During the first quarter we repurchased approximately 250,000 shares of our common stock on the open market at an average cost of approximately $8.75 per share. For the year 2005, we repurchased a total of 2.5 million shares of our stock at an average cost of $7.20 per share. Our remaining authorization of shares that may be repurchased totals 1.8 million shares. We also issued 325,000 shares related to the two acquisitions we completed in January of 2006. Our capital expenditures during the first quarter were $1.0 million, which includes $73,000 in capitalized software development. CapEx for the first quarter of last year was $1.1 million, but included $482,000 of capitalized software development costs. Although we continue to spend significant amounts on product development, we expect that capitalized software development will remain at very low levels for the foreseeable future and that virtually all of our development costs in 2006 will be expensed.
Amortization of post-acquisition software development costs was $1.5 million in the first quarter. Day sales outstanding and accounts receivable at March 31, '06, were 77 days, compared to 101 days at December 31, 2005, and 83 days at March 31, 2005. December is one of the peaks of our annual maintenance billing cycles, and large amount of the related cash payments are received in the first quarter of each year. Our stockholders equity at March 31, 2006, was $116.6 million. We continue to have no debt outstanding and $30 million of available credit under our revolving credit facility. The first quarter results include the results of our two acquisitions, MazikUSA and TACS, Inc., from the date the acquisitions were completed near the end of January, 2006. We have accounted for these acquisitions in the first quarter, based on a preliminary allocation of the purchase prices, which is subject to revision as allocation is finalized.

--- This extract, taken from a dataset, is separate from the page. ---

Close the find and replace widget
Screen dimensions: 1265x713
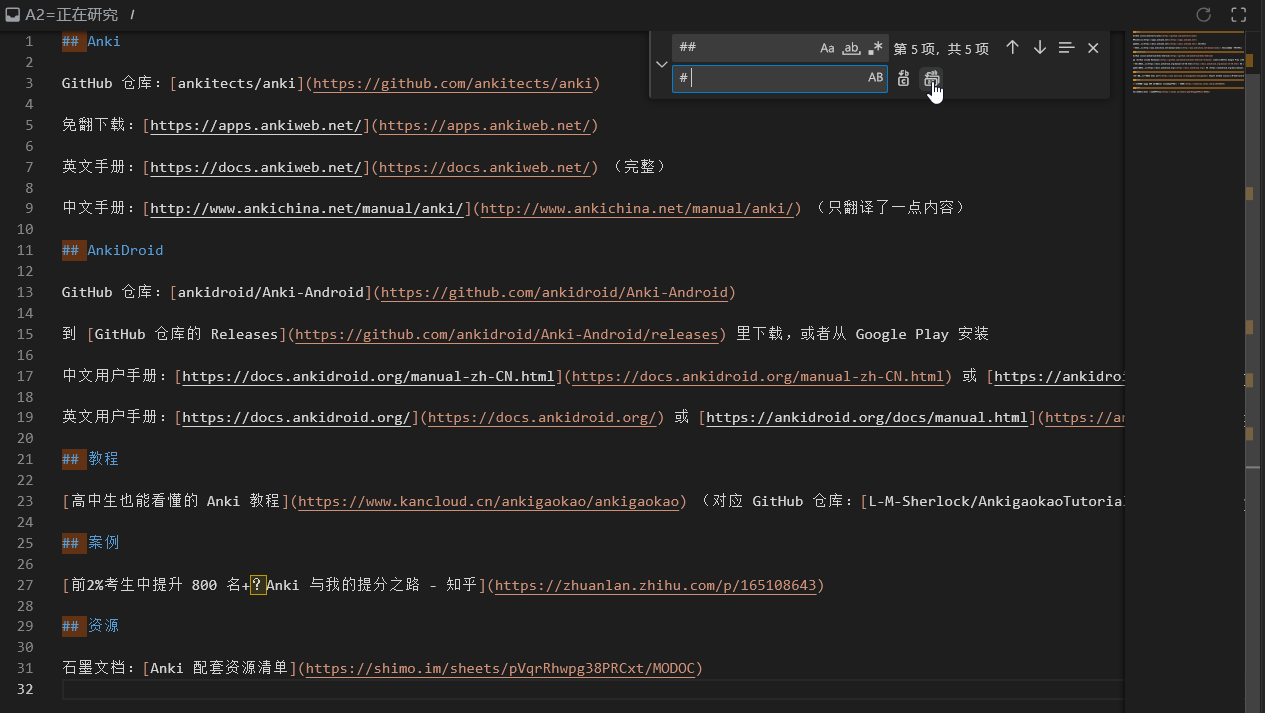click(1093, 48)
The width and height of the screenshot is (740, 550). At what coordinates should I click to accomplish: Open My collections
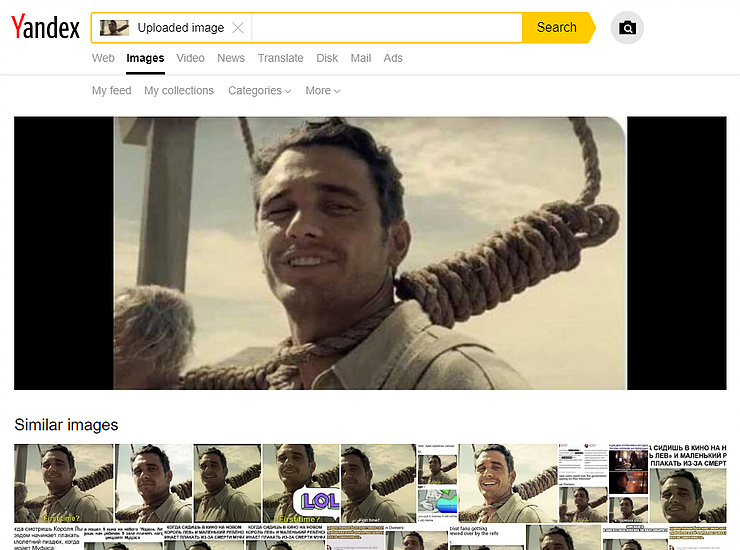click(x=179, y=91)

Now I'd like to turn the call back over to John for his comments.
- President & CEO
Thank you, Brian. The first quarter of this year shows improv -- improvement across all product lines and throughout our business model. Our financial systems division experienced a typical cyclically less-than-robust first quarter, but still added 30 new name accounts in 19 different states, with an increase of 12% in revenues over the previous year; clearly maintaining a leadership position in this space. And as you saw yesterday, we announced a significant win with the United States virgin Islands, where all the leading vendors competed. We believe the demo levels, RFP activity, as well as feedback from the market regarding our competitive position, supports that our objectives for this division are reasonable. Our courts and justice division signed the largest single license agreement in Tyler history during the first quarter with the Texas Conference of Urban Counties. This contract is for $12.4 million in licenses for its member counties and is likely to generate a total of $35 to $40 million over the next three or four years. However, as is the case with much of our new business, especially business based on our newer products, the revenue recognition will be slow. Consequently, we do not expect these awards to have any meaningful impact on the current years earnings. Beyond the TUC, the the broader court market has improved, and we remain convinced that we have the solution to become the leader in this space space.
Our tax and appraisal software applications had a productive quarter, as well. We announced a seven-county contract with Utah, as well as the Jefferson County, Missouri one. The tax and appraisal space has been very fragmented, and with challenges that many of our competitors have faced, I believe we are well-positioned to make gains here. Generally, we see a normal financial market allowing us to continue to build on the success we've experience experienced in this area during the past several years. And we see an improving market for courts and justice, and tax and appraisal software, with our divisions in this space beginning to provide a better balance in the business that we believe will lead to more consistency and, ultimately, better results.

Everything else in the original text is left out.